Henri Lazarini a pris la liberté d’écourter quelques scènes, et même de supprimer des passages entiers. On ne lui en tiendra pas rigueur car l’action s’en trouve resserrée, concentrée sur le drame amoureux. Les comédiens déploient une intensité de jeu rarement atteinte. Les alexandrins de Rostand flamboient, les jeux de scène s’enchaînent vivement, l’émotion jaillit à chaque réplique.
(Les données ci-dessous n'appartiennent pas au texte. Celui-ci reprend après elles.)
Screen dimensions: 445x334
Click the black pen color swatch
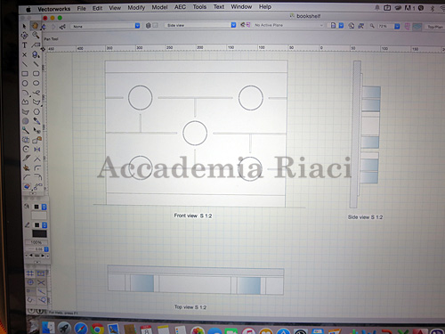(x=36, y=225)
La distribution est parfaitement homogène. Vladimir Perrin campe un Christian élégant, Michel Melki un Ragueneau truculent et attendrissant. Le de Guiche d’Emmanuel Dechartre est sobre, son jeu nuancé gomme les ridicules du personnage et le rend attachant. Quant à Roxane, c’est une surprise, il y en a deux! Alors qu’on dit couramment qu’il faudrait deux comédiens pour interpréter le rôle de Cyrano, l’un pour incarner la fougue de la jeunesse dans les quatre premiers actes, l’autre pour attendrir le public dans le dernier acte, c’est ici Roxane qui se dédouble. Pourtant la jeune Clara Huet, belle et insolente, amoureuse déchirée, est plus que convaincante. Elle cède sa place dans le dernier acte à Geneviève Casile, magnifique comme toujours. Malgré le plaisir que l’on éprouve à retrouver cette immense actrice, on peut s’étonner qu’on ait volé à Clara Huet une partie déterminante de son rôle.
Que dire enfin du Cyrano de Benoit Solès, le gascon de la troupe, sans paraître en faire trop?
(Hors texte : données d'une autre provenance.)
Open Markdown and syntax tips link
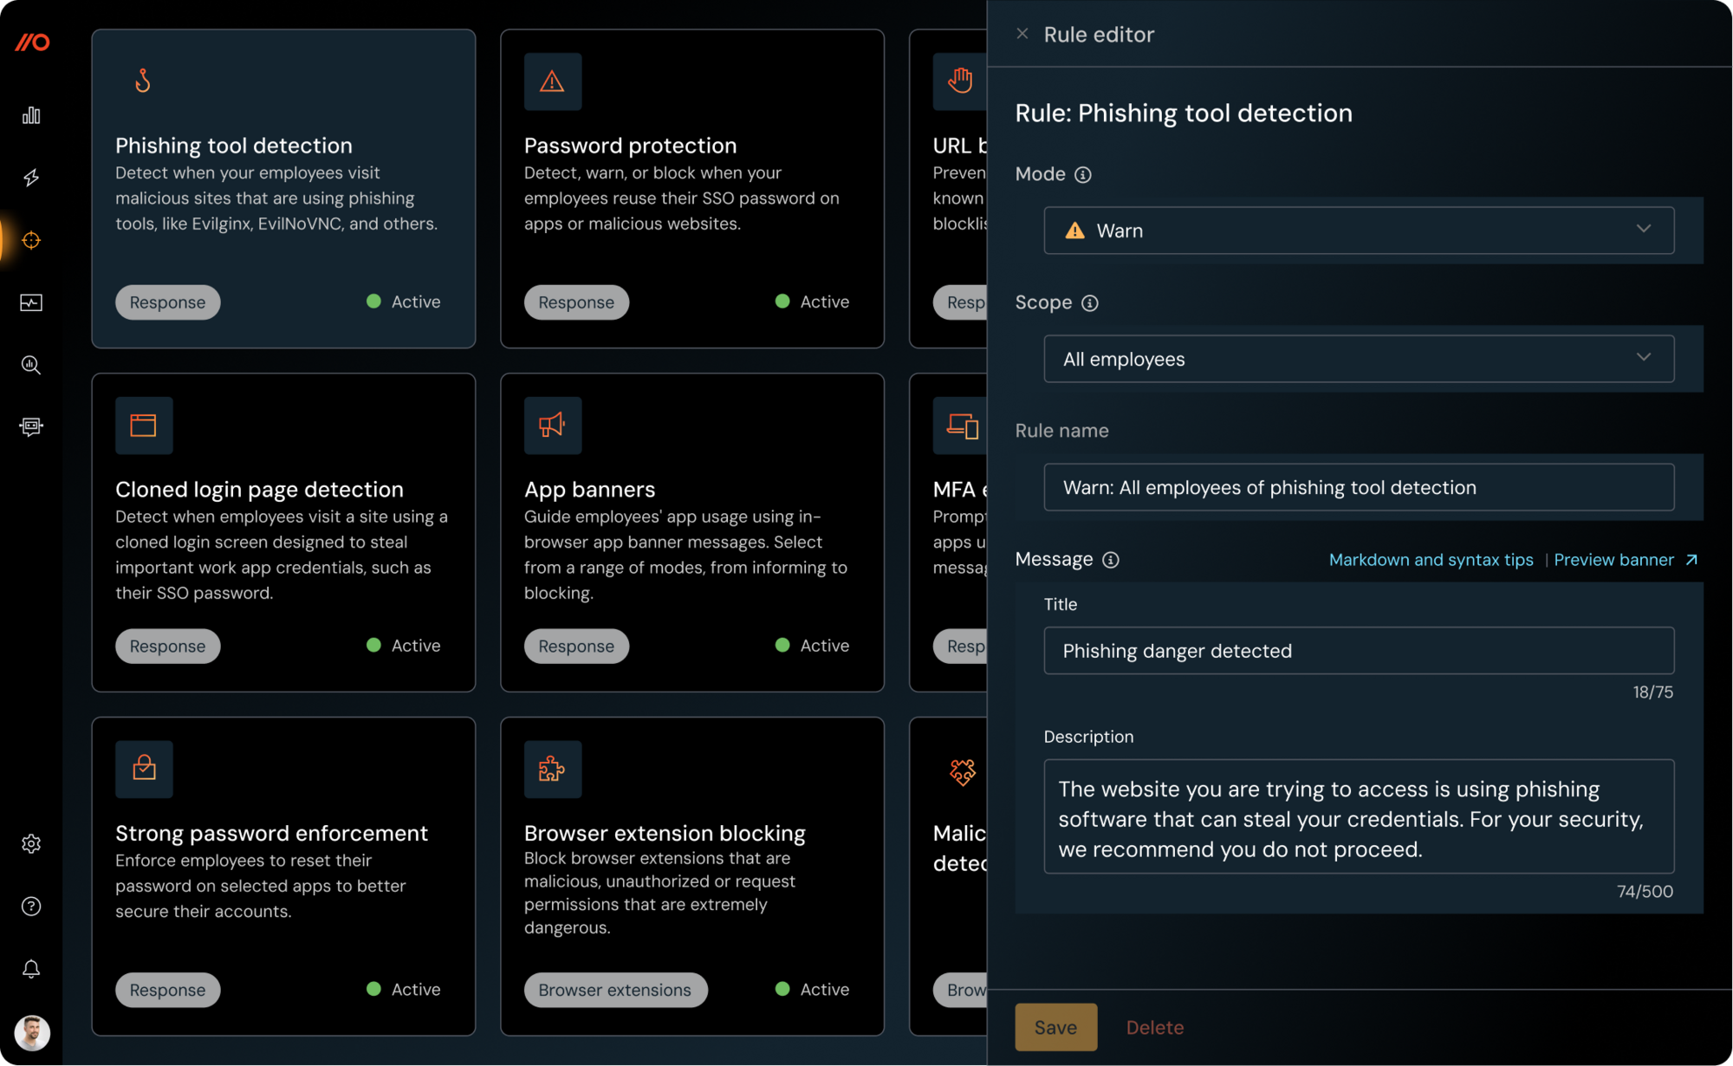 point(1431,560)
Il est plus que parfait, ahurissant, stupéfiant, époustouflant. il a tout pour lui, une diction impeccable, un art de distiller les vers en faisant un sort à chaque mot, une présence et une vivacité étourdissantes. On a rarement entendu une si belle tirade des « Non merci »et toute la salle essuya une larme au « Non, non, mon cher amour, je ne vous aimais pas » du dernier acte.
Benoit Solès s’inscrit sans conteste dans la lignée des Sorano, Deiber ou Piat. merci, Monsieur, pour l’émotion que vous nous avez transmise.